_Provided material_

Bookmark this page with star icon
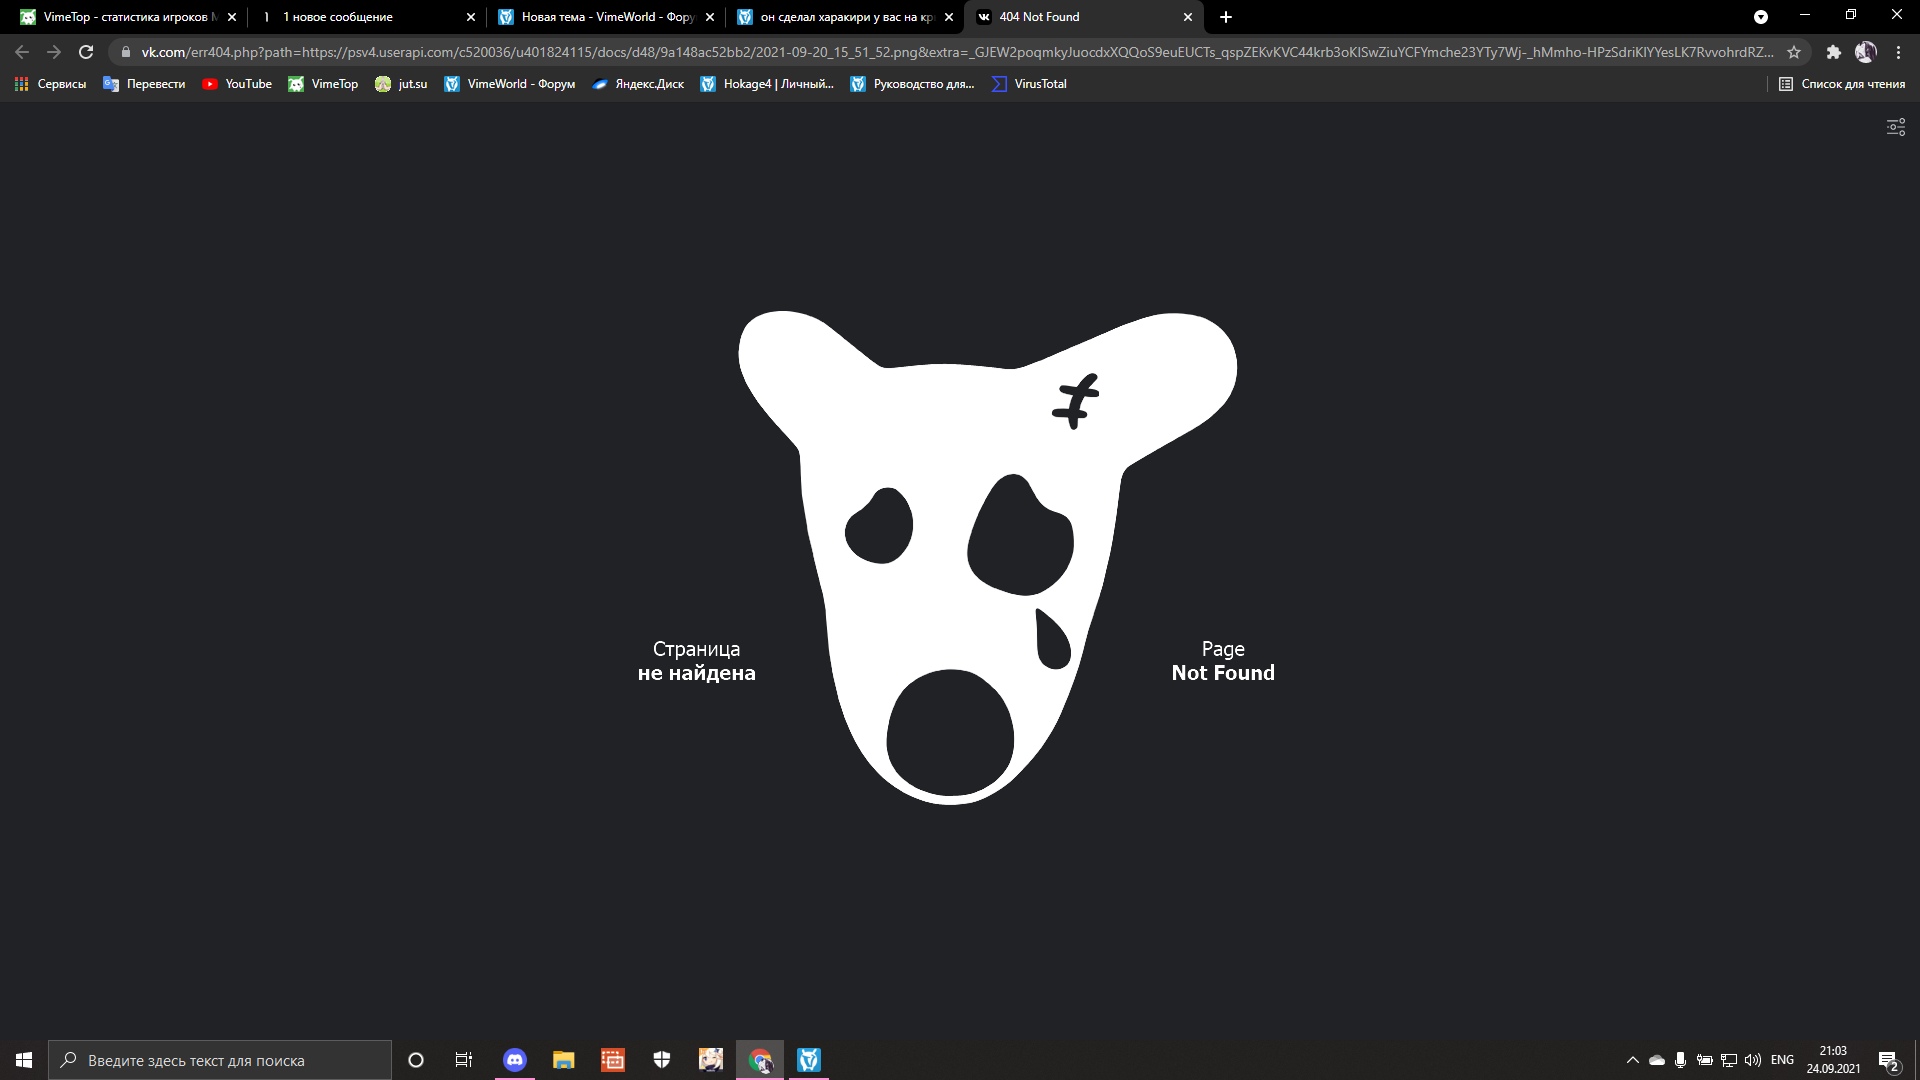coord(1794,52)
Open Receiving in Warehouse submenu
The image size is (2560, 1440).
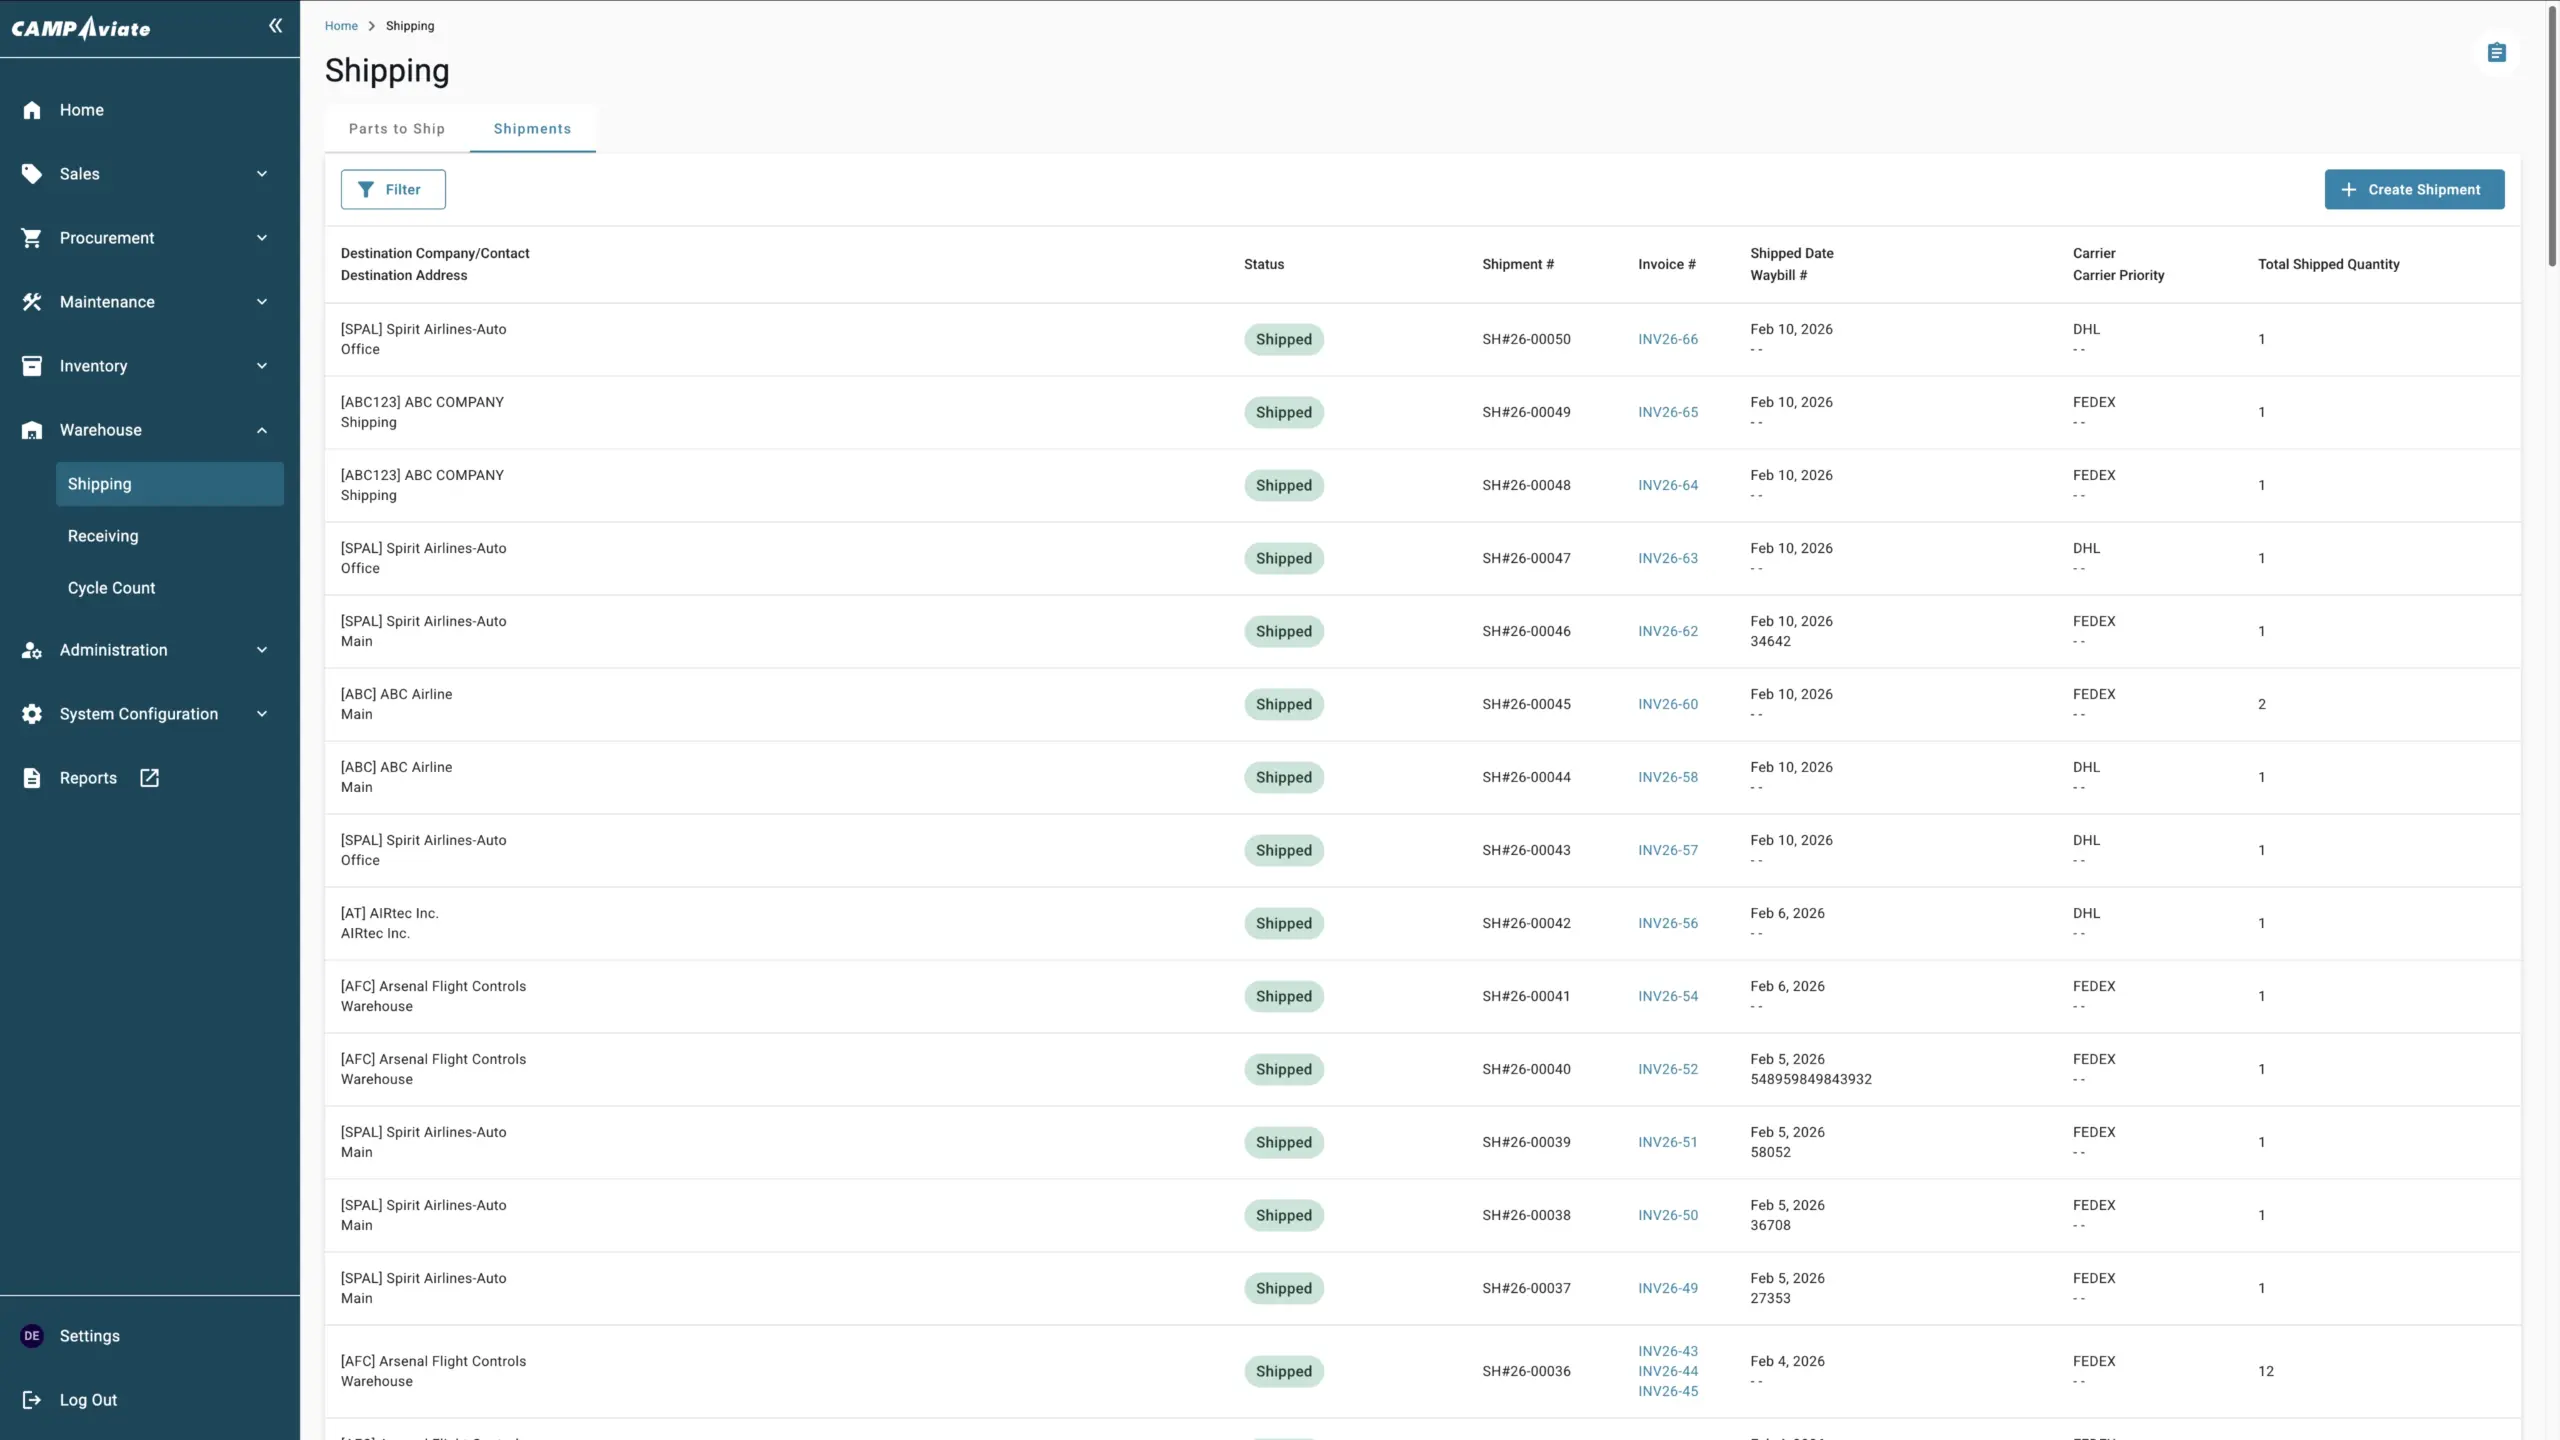point(103,536)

_Task objective_
Excluding images, return all of the records above word for word.

_Answer to this exercise_
Bookmark this page with star icon
coord(1794,52)
Open Receiving in Warehouse submenu
The image size is (2560, 1440).
point(103,536)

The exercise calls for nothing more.